Наш седьмой класс очень большой, в полном смысле слова двойной класс: в
нем слились воедино два отделения - первое и второе. До этого года оба
отделения жили каждое своей обособленной, самостоятельной жизнью, имели
каждое своих учителей (иногда разных) и своих классных дам. В последнем
классе оба отделения слились в один класс, и классная дама у нас Мопся,
которая до сих пор, начиная с первого класса, бессменно была классной дамой
первого отделения. Ученицы бывшего первого отделения относятся к Мопсе
хорошо, даже любят ее, поэтому и мы, ученицы бывшего второго отделения,
принимаем ее без враждебности. Мопся как Мопся. Не злая, не придира, не
имеет особенно наилюбимо-любимых любимиц. Мопся - человек, а не машина: не
может она любить всех учениц своего класса одинаково. Мы понимаем и то, что
тридцать учениц из бывшего первого отделения ей ближе, чем мы, тридцать
остальных, из второго. Ведь она ведет их уже седьмой год, а с пансионерками
она еще и живет под одной крышей. Но она и к нам относится, в общем,
доброжелательно и справедливо. Ну и отлично! Многие классные дамы гораздо
хуже, чем Мопся. А лучше Мопси кто? Лучше была наша милая Гренадина, но с
ней сбылось пророчество Мели Норейко: "Съедят ее, бедную, помяните мое
слово, съедят!" Не знаю, съели или нет, но ее перевели в женскую гимназию в
Гродно. Мы провожали ее на вокзале с цветами. Она плакала, мы плакали. Она
обещала нам писать, но не написала ни разу.

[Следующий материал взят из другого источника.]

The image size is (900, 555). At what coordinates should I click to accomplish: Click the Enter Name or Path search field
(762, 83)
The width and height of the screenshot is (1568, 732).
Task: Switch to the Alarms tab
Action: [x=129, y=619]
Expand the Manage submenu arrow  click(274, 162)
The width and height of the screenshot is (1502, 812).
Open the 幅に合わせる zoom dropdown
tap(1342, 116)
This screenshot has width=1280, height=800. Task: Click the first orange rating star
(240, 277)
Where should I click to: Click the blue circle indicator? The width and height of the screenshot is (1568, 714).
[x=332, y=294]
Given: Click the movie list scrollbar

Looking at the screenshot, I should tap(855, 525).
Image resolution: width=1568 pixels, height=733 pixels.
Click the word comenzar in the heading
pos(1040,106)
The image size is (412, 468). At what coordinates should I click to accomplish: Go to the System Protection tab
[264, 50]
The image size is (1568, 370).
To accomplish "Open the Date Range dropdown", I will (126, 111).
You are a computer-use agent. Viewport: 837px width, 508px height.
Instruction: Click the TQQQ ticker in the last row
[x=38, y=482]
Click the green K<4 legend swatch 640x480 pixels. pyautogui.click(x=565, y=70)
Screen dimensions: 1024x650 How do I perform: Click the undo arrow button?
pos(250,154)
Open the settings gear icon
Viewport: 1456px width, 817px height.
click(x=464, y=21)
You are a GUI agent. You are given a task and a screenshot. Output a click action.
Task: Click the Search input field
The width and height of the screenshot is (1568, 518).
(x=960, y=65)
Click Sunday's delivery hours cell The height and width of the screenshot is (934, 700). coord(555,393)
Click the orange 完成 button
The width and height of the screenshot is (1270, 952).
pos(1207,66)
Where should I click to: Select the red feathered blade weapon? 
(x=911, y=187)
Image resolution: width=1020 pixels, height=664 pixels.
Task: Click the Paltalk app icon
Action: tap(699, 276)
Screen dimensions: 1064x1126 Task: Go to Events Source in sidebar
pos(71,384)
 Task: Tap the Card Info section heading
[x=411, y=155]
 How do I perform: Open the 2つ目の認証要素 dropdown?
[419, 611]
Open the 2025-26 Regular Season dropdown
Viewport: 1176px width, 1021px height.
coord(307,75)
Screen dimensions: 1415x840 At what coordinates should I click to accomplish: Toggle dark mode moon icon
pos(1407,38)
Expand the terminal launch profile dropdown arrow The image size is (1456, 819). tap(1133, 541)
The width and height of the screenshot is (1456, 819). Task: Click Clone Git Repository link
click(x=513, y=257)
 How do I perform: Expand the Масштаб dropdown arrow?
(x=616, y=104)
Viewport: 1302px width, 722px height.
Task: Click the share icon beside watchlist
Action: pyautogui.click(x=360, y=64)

Словом, за вычетом Гренадины (а Гренадина ведь была исключение, можно
сказать, редчайшее!), лучшей классной дамы, чем Мопся, в нашем институте как
будто и нет. Но дружить с Мопсей могут, вероятно, только отдельные,
единичные девочки.
Почему?
Прежде всего потому, что горизонт у Мопси уже до невозможности
малю-ю-юсенький. Госпожа начальница - господин директор - господин
попечитель учебного округа, и над всем и всеми высокая покровительница
нашего института, Ее Императорское Высочество Великая Княгиня Мария
Павловна! Всякому скучно даже называть человека, у которого каждое слово в
его звании пишется с прописной буквы. А Мопся произносит это имя и звание с
молитвенным придыханием и захлебыванием.
Царя и царицу Мопся боготворит. Фотография, где они сняты вместе со
своими "августейшими детьми", стоит на тумбочке около Мопсиной кровати.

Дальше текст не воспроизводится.